Il est des rituels républicains qui exigent un décorum, non par goût de la pompe, mais par respect pour les institutions. Une passation de service n’est ni un meeting électoral, ni une agora à ciel ouvert, encore moins un déversoir de passions numériques. C’est le moment solennel où l’État se transmet, où la continuité de la nation s’affirme. En rappelant fermement à l’ordre un auditoire « déchainé » lors de sa prise de fonction, le nouveau ministre de la Culture, de l’Artisanat et du Tourisme, Alpha Thiam, n’a pas commis un excès d’autorité ; il a posé un acte de salubrité républicaine.
Pourtant, il aura suffi d’une mise au point nécessaire pour que la machine à broyer des réseaux sociaux s’emballe. Dans un grand élan de syncrétisme absurde, les tribunaux virtuels ont cru bon de lier cette exigence de silence au passé de militant du ministre, exhumant des images de fresques murales taguées durant la campagne présidentielle ou de promesses sur la baisse du coût de la vie. Quel rapport ? Aucun. Sauf à vouloir, par une acrobatie intellectuelle grotesque, disqualifier l’homme avant de juger l’œuvre.
Cette propension à tout mélanger est le symptôme d’un mal plus profond : quand l’adversité politique prend le pas sur la lucidité, elle engendre l’insensé. On assiste alors à un spectacle désolant où la caricature remplace la critique, et où le buzz éphémère étouffe le fond. La discipline n’est pas le contraire de la liberté, elle est le moteur du développement. Aucun grand projet national ne s’est jamais construit dans le brouhaha et l’anarchie.
Dans un pays où tout est prioritaire, où les chantiers de la culture, de l’artisanat et du tourisme attendent des réformes structurelles majeures, avons-nous réellement le luxe de nous perdre dans ces futilités ? Nos urgences économiques, sociales et culturelles méritent des débats plus relevés que des querelles de clocher digital.

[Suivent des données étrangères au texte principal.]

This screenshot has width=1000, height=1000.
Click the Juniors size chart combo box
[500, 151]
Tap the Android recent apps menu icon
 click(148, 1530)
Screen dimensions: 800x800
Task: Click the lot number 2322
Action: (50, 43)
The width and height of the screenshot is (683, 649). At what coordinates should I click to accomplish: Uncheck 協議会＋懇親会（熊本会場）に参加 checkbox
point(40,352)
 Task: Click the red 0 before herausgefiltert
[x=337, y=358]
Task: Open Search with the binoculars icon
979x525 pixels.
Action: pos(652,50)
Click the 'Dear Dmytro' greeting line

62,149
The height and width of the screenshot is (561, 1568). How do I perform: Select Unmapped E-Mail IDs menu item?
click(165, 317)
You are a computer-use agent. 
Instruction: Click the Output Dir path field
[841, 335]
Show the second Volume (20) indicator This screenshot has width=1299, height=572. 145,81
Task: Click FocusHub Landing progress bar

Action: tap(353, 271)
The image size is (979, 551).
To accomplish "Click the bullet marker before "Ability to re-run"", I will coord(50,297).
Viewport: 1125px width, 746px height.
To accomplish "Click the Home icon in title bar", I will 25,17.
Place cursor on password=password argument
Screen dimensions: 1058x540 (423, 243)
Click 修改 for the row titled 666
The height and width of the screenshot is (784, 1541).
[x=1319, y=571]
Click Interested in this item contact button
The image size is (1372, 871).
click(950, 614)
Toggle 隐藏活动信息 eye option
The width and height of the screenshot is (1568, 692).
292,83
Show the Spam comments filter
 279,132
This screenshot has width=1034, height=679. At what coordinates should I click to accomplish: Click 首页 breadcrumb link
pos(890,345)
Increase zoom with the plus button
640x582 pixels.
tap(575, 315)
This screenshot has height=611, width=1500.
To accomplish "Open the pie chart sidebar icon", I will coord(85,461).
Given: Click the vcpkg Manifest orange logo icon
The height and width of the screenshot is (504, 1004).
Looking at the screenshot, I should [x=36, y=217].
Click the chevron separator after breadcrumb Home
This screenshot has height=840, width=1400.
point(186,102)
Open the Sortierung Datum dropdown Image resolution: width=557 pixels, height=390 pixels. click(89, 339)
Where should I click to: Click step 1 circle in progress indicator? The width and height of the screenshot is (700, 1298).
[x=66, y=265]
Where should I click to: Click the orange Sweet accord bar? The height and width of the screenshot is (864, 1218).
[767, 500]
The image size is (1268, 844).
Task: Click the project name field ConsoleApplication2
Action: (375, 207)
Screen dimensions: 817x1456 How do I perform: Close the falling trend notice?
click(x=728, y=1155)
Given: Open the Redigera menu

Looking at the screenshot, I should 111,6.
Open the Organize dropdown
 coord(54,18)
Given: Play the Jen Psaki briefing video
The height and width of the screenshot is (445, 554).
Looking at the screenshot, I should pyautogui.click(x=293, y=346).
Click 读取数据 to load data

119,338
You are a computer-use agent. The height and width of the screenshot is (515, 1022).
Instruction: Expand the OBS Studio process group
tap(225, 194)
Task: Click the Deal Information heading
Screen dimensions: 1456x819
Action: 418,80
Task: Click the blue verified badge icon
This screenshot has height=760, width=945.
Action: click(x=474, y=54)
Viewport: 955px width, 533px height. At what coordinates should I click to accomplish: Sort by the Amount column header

La stature d’un ministre de la République ne se mesure pas au nombre de décibels de ses détracteurs, mais à sa force de travail, à sa volonté affichée et à sa détermination à servir la nation. Les faits, têtus, montrent qu’Alpha Thiam n’a pas perdu une minute. Conscient de ses charges régaliennes, il s’est immédiatement mis à la tâche. C’est à l’aune de ses résultats, de ses réformes et de son impact sur le terrain qu’il devra être jugé. Le reste n’est que bruit de fond. Il est grand temps de substituer la politique du spectacle par celle du mérite.